Porters, who work on a government contract, are a crucial part of managing the logistics. To set up Himansh, they carried supplies and equipment weighing hundreds of pounds from Batal. Twice, the journey proved so arduous that porters dropped the equipment midway and walked off the job. Sharma calls these two incidents the most arduous phase of his career.
“Porters are our lifeline,” says Meshram. “For expeditions to the glaciers, both scientists and porters carry the equipment and food.” In her two months there, porters became a source of strength and support. Visits to larger glaciers may require camping in inhospitable conditions, and the porters connect these remote camps with the main station.
“We work in a small time frame, from May to October. We return before the winter begins,” Meloth says.
“We have to be prepared for the worst,” Sharma says. “Field scientists go through a rigorous health check up, but in my experience that is not enough to work in the Himalayas. The fittest people have had to leave.” In extreme cases, lack of oxygen at high altitude can cause pulmonary edema. The nearest hospital is half a day away.
“Glaciologists have different challenges in different regions,” Meloth says. He was part of India’s first scientific expedition to the South Pole in 2010, and currently focuses on Antarctica. “I have been to all three poles and I can say the Himalayas is the toughest.”
Meloth’s experience in Antarctica and the Arctic before he visited Himalayan glaciers to set up Himansh was not as relevant as one might think. While it’s freezing in Antarctica, the continent’s comparatively smoother terrain allows scientists to use snow vehicles.
But the terrain of the Himalayas doesn’t support vehicles, and basic technology like drone imagery is useless. Since scientists had to carry their own equipment on expeditions, there was only room for a limited number of instruments. Add the harsh geography, lack of logistics, inclement weather, and occasional avalanche and you have quite the hostile work environment.

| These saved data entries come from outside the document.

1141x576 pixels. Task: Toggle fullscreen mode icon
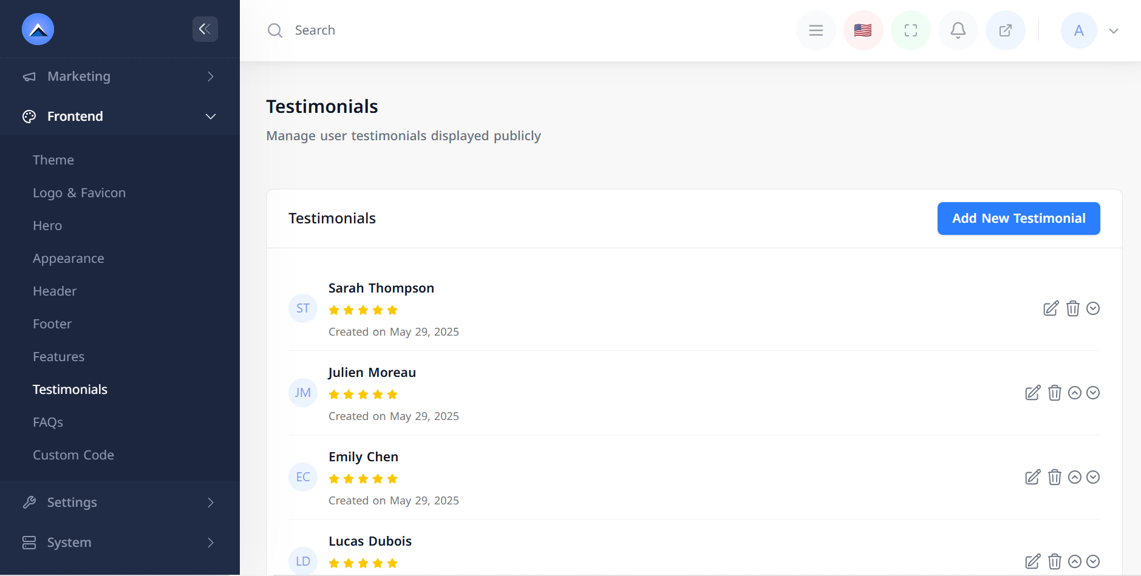[x=911, y=30]
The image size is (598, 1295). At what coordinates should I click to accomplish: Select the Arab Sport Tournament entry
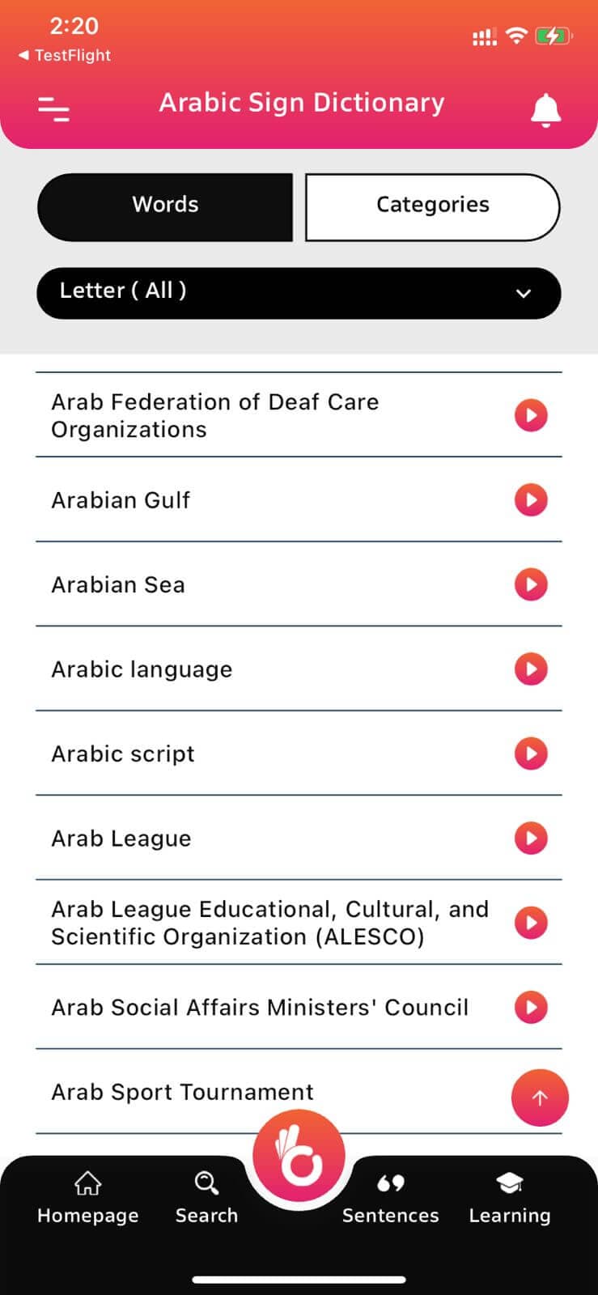pos(183,1092)
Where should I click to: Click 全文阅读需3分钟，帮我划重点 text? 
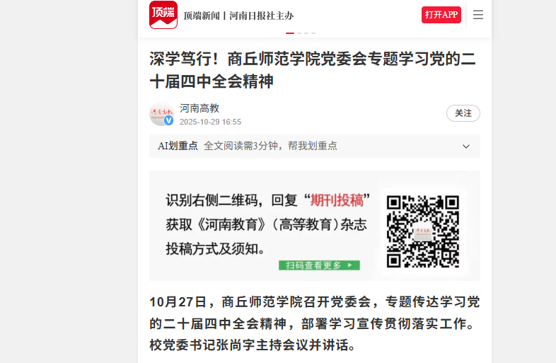pos(270,146)
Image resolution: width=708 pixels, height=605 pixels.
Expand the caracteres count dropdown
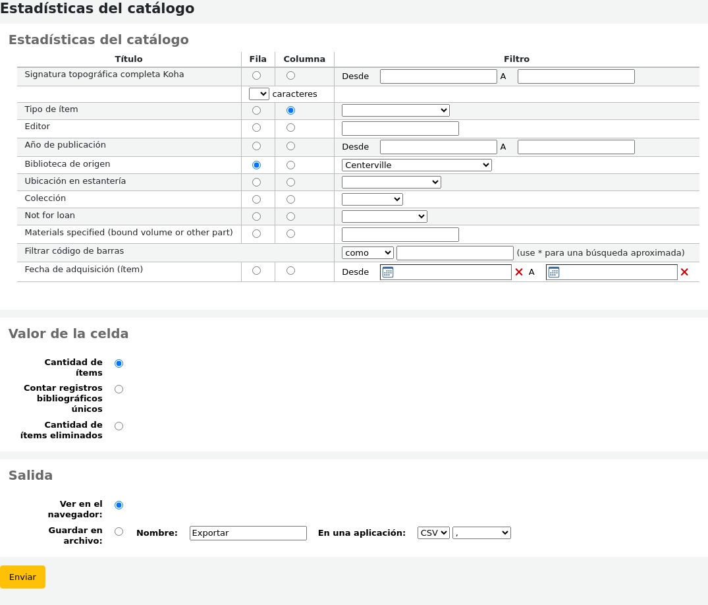[259, 94]
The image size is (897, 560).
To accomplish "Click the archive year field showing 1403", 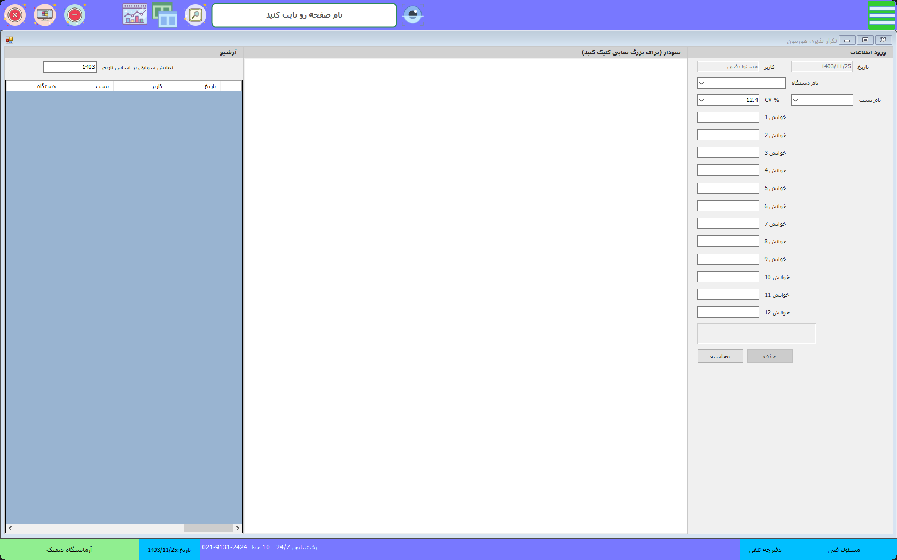I will point(70,67).
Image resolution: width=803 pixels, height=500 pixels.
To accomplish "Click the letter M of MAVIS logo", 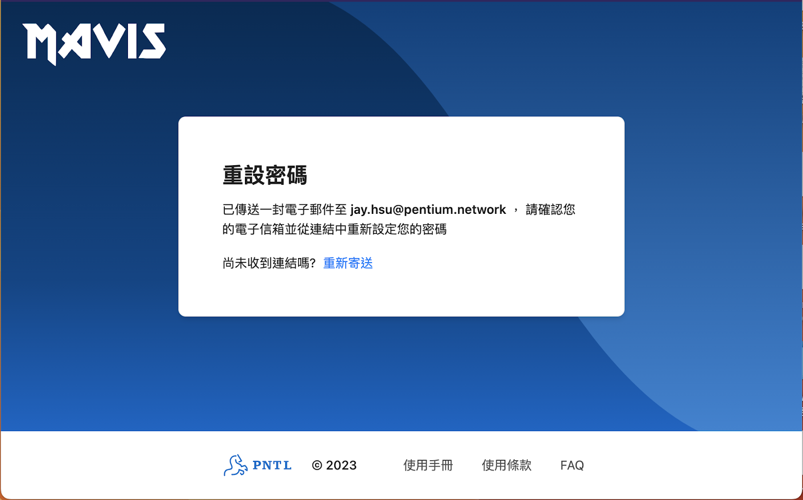I will 40,44.
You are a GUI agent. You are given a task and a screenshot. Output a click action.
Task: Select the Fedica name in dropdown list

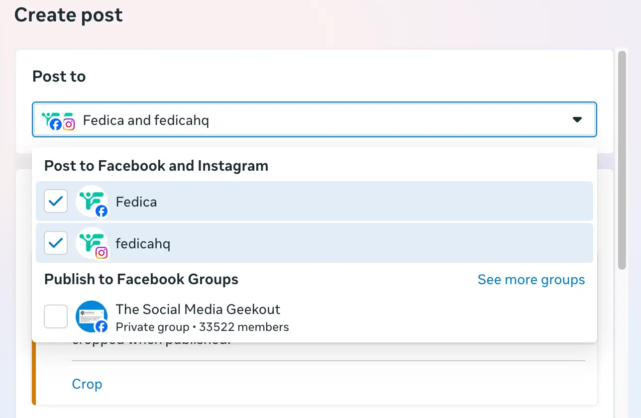tap(136, 202)
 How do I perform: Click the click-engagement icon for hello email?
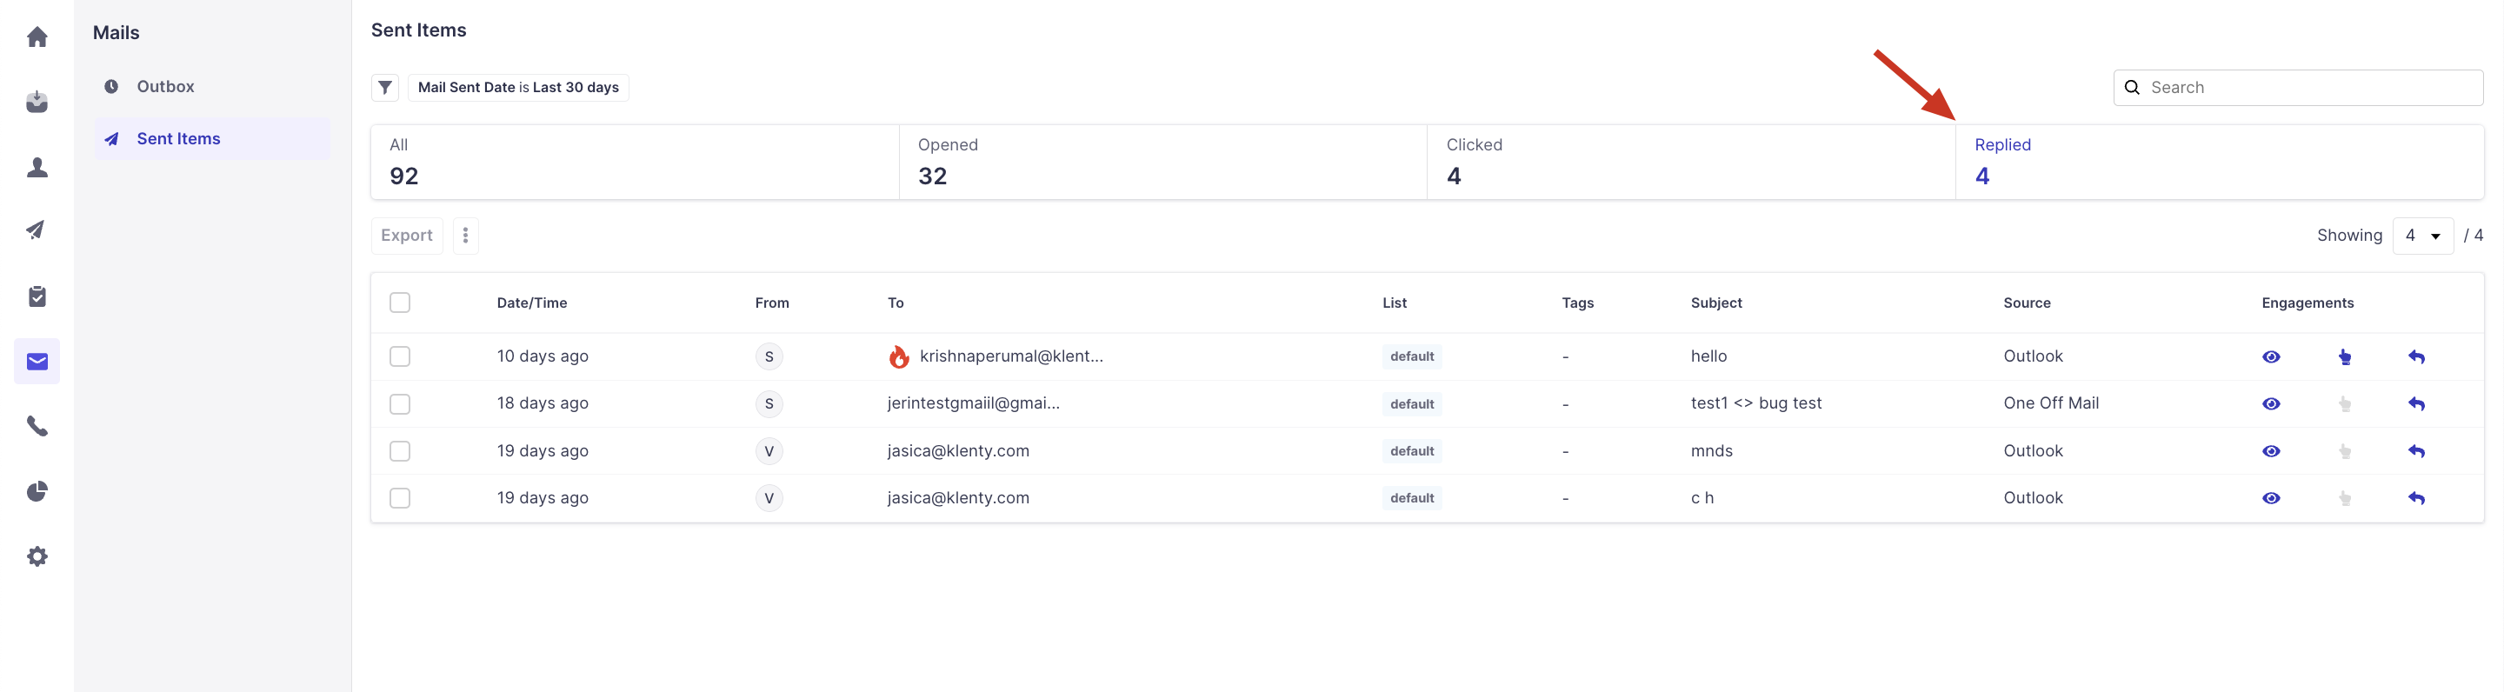pyautogui.click(x=2345, y=357)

When they return from the field, the scientists and researchers live at the edge of the coastal city of Vasco-Da-Gama, Goa. The average work day at “Antarctica,” as the taxi drivers call the NCPOR main office, is vastly different from Himansh. Insulated in a quiet world of an Antarctic Ice Yard, freezing labs and air-conditioned offices a few miles from the tropical sandy beaches and partying crowds, the scientists continue their work.
At his office, Sharma is surrounded by the memorabilia from expeditions. He summarizes his two-decade-long experience of chasing glaciers: “There needs to be more research in the Himalayas.”
“By studying one basin or glacier, we cannot provide conclusive insights on the HKH region. We need collaboration,” he says. NCPOR’s multi-institutional, interdisciplinary program HiCOM (Himalayan Cryospheric Observations and Modelling), which began in 2017 to undertake long-term projects across the region, is still in its nascent stage. The rate of glacial retreat, however, is not as slow.
“It is not just the people who live immediately downstream who will be affected if the glaciers melt,” Meshram explains. “We may not live near the Himalayas, but all our lives will be impacted.”